Students connect with the incarcerated in poetry course
Going to prison is not usually what you think of when college coursework comes to mind. But it’s exactly what a group of students in Michigan State University’s Residential College in the Arts and Humanities, or RCAH, have done.
Guillermo Delgado, academic specialist in community and socially engaged arts in RCAH, leads a course that goes beyond the conventional poetry lesson. Delgado and RCAH students venture to local prisons, such as the Richard A. Handlon Correctional Facility and the Michigan Reformatory in Ionia, once a week to speak face to face with inmates.
Delgado explained the importance of the face-to-face experience with no technology interruptions.
“You can’t be stuck in your head in in this class,” he said. ”Mass incarceration, and the stories and conversations with the folks it impacts the most, requires that we pay attention. Flexing this muscle can create the potential for an awakening for everyone in the class.There are no phones or screens to get distracted by… no looking it up on Google to save you. It’s just what you bring to the table - the conversations with others and simple writing and art materials.”
The creative outlet for the incarcerated has had a tremendous impact on their lives, as well. Delgado said inmates will tell him the experience has made them feel human again.
“Students learn that art matters and that it can be a powerful tool to ignite change in broken systems and one’s own life,” Delgado said. "I’m not saying art will save you, but as humans, we need hope to survive and excel. Art is hope. And hope allows us to imagine something better for our world.”

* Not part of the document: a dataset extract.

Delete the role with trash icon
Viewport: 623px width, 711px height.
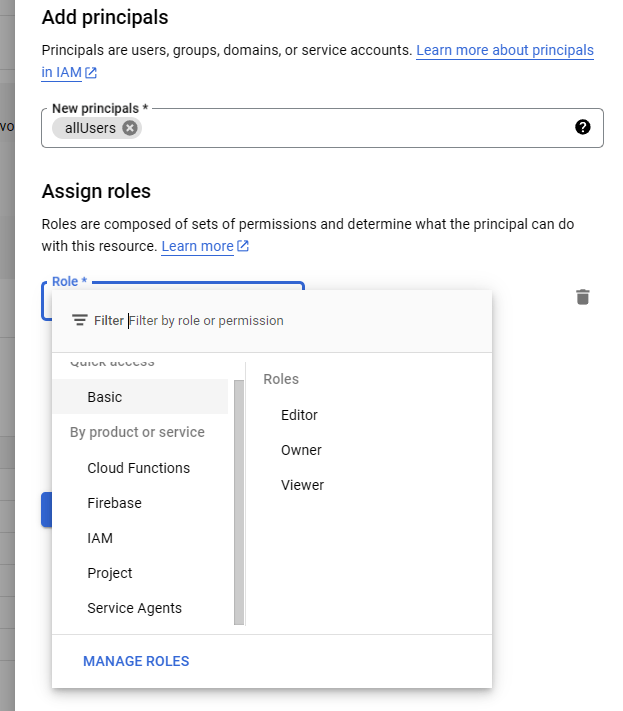(x=583, y=296)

One of Delgado’s students, senior Cecilia Galvan, has been interested in the course since she first arrived at MSU.
“You can't have strong preconceived notions about what type of people are in prison and that they all behave the same way,” she said. “I think T.V. and media really distort some information regarding behavior in prison facilities, and while some of the stories are true, there are inmates who are not like the described representations.”
Senior Arzelia Williams even explained that while they were learning from the inmates, the inmates were also learning from them.

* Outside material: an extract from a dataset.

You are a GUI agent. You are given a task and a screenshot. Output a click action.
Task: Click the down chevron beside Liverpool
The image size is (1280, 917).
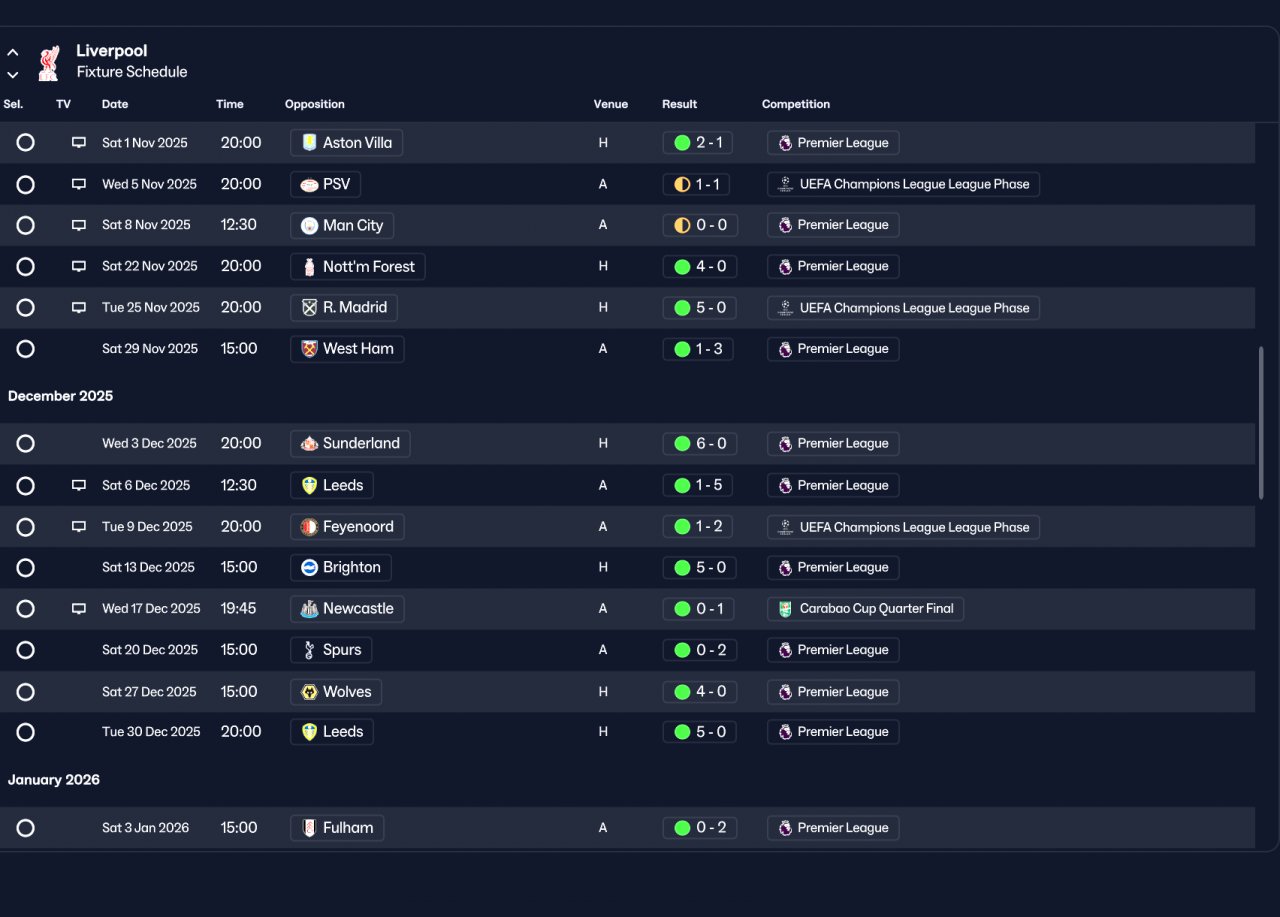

“One of my most interesting stories (from the course) is hearing how someone finds out that they are a poet or what poetry is,” Williams said. “We had a guy in one of the classes that read the Quran. In his opinion, he wasn't a poet and the poems provided just wasn't something to grasp his attention.
“We talked to him a bit about the connection of poetry and religion to the culture and introduced him to a poetry form known as ‘Erasure’ that was eventually the style that he used to perform at the first poetry slam.”
The RCAH LookOut! Art Gallery will be hosting ”Rituals to Seed Clouds with Crystals“ from Feb. 25 to March 15, featuring work by Delgado and poetry and art by the incarcerated adult and youth with whom the RCAH course partners.